I almost agree with your assessment of Cardboard Cowboy, but I think there's one they're affiliated with that is a little bit more tedious - an old ditty called Yellow Dog Story!
I need to get some replacement discs for my 30 Trips Box. I have already tried emailing Dr. Rhino and have yet to receive a reply after one week.
I also tried calling into dead.net customer service and the line has been busy for over 1 hour now.
Is there anyone else that I can contact?
Thanks in advance for any help.
Finally got through to customer service and they have placed the request for my replacement discs.
I'll admit I don't think I've ever met a Viola Lee I didn't like, but this show has always been a favorite.
The box version is as good as I have ever heard it, even though it has circulated for years as "the Amazing Electric Wonders" shows.
Here's the show from the next night, which is still in the Vault.
Don't let the quality spoil you though, you won't get another mutlitrack until the 1989 Trip.
This is a great set, but the 1981 choice still puzzles me with that 30 minute AUD patch to finish the show. This, to me, was the first filler show for the box and they must be saving the complete 1981 stuff for another release.
Love that buildup/transition on Cornell '81. Augusta '84 ain't too shabby either.
I am just cracking into the first set of 1981. I am enjoying the 80's tremendously so far.
I have to say the best thing so far in the box was '67.. I agree, KYTrips, what a show and what a recording. It ranks right up there with Two From the Vault in all time, gooey raw goodness. I love the embryonic That's It For The Other One, but the whole thing smokes.
'68 and '69 delivered, but there's a rarity about a good 1970 show that gives me goosebumps when I hear a new one I have not listened to yet.
Yes.. the early shows were the highlights for me, but the whole thing is very well done.
Well, tearing into the second half of the box. What fun.
Right out of the gate this show smokes! It is readily apparent that this is a completely different animal than the 1966 Trip, and that this band has grown immeasurably in 16 months. Mickey is now in the fold, and the sound of the band is completely different. It's pretty rare for a show opener to be the best song of the show, but "Viola Lee Blues" is THAT good here. Jerry is on fire right from the start. Without a doubt, the best VLB I've heard. "It Hurts Me Too" and "Beat It On Down The Line" are both solid, but nothing extraordinary. However, BIODTL does confirm that since the 1966 Trip, Bobby has learned to become a singer, rather than a shouter. "Morning Dew" is excellent, and one of the better early versions I've heard of it. I always preferred the later versions of "Morning Dew", after they'd slowed down it's tempo considerably, but this one definitely holds its own. The first CD closes with a solid performance of "Good Morning Little School Girl" with Pig in all his glory. The second disc is a jamming tour de force... starting with a really good "That's It For The Other One", including some lyrics that obviously were altered later on by the Dead. I've never been a big fan of "New Potato Caboose" but this version makes you appreciate the song for what it is... a great jamming vehicle. The show closes with a stellar version of "Alligator" and then a perpetual "Caution (Do Not Stop on Tracks)" which I didn't think would ever end (and I mean that in a good way). While I thought the 1966 show was really good for a band at the beginning of their career, this show is better by leaps and bounds in my humble opinion. If I were Robert Christgau of the Village Voice, I would rate this show an "A" with hints of an "A+".

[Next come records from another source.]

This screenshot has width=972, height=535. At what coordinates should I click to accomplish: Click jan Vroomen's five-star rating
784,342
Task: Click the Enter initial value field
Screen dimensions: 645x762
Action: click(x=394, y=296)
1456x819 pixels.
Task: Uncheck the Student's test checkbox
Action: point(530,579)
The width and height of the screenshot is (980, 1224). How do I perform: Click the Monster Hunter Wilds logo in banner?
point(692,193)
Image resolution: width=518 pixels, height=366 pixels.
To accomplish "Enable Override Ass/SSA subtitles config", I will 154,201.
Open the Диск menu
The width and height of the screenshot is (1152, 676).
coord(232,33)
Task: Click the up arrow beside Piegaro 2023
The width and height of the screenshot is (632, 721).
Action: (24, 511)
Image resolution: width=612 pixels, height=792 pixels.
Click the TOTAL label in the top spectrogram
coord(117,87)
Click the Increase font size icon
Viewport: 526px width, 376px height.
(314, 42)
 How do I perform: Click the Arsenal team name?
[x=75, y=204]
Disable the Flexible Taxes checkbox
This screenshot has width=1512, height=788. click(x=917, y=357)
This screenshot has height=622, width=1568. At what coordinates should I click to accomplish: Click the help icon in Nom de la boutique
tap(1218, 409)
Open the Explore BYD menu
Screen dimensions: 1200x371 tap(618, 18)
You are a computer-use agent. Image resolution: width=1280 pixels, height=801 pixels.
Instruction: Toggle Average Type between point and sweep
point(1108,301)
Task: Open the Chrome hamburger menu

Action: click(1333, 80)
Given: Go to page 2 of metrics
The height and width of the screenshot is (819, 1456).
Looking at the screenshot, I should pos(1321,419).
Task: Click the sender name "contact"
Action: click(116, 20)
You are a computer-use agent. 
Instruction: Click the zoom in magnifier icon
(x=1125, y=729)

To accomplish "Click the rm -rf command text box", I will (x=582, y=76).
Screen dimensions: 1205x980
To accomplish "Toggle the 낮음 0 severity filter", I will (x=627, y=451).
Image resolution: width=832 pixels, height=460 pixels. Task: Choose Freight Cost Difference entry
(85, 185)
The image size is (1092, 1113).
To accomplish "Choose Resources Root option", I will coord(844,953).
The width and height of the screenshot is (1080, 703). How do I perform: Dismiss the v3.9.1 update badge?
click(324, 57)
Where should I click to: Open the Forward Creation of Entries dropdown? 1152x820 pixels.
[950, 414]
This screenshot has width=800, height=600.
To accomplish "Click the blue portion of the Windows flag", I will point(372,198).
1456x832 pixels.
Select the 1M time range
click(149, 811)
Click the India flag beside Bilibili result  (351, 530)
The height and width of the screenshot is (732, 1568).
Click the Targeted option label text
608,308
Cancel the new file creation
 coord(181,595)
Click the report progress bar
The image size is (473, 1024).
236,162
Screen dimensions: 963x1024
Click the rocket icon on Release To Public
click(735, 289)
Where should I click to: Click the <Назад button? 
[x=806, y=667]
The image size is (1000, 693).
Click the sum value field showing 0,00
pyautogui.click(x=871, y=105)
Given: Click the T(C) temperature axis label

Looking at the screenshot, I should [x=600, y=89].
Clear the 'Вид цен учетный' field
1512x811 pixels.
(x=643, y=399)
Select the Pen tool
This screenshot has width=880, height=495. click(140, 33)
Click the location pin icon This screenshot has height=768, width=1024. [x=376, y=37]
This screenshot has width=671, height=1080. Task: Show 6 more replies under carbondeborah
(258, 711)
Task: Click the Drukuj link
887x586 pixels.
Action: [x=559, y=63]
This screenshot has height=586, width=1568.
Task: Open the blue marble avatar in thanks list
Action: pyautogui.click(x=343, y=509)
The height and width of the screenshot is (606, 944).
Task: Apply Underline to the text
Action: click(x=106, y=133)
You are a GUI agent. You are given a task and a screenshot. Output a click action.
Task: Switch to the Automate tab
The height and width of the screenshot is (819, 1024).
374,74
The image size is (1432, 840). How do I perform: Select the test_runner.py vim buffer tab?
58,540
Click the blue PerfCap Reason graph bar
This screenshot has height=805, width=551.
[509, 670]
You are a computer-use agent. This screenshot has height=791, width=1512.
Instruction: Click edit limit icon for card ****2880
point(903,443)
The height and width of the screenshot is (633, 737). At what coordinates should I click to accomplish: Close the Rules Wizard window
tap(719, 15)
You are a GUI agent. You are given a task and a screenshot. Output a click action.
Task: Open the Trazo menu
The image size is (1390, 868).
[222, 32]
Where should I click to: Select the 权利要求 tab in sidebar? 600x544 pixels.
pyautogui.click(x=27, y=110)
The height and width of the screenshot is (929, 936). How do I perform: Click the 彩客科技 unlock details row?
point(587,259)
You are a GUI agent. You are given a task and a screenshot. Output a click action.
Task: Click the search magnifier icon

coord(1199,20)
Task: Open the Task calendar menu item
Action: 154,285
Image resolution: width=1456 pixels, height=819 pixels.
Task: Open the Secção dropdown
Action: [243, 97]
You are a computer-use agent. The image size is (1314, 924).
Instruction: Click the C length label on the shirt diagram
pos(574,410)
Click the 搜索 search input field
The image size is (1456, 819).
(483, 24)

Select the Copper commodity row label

...with your restraint! Taking it low and slow just like the 'ole crock pot. Good for you, giving them all their due. Mad respect.
That theory sounded excellent to me, and what did I do upon receipt? ....jumped straight to '72, '73, '91.
I share your AWE as well with the '67 Viola. Actually now that I think about it, THAT was the first song I put on when I got the box, as I knew it was one of the multi-track shows and just wanted a little taste. My jaw dropped, and I've been emitting a little drool out the side of my mouth ever since, every time at it's mention.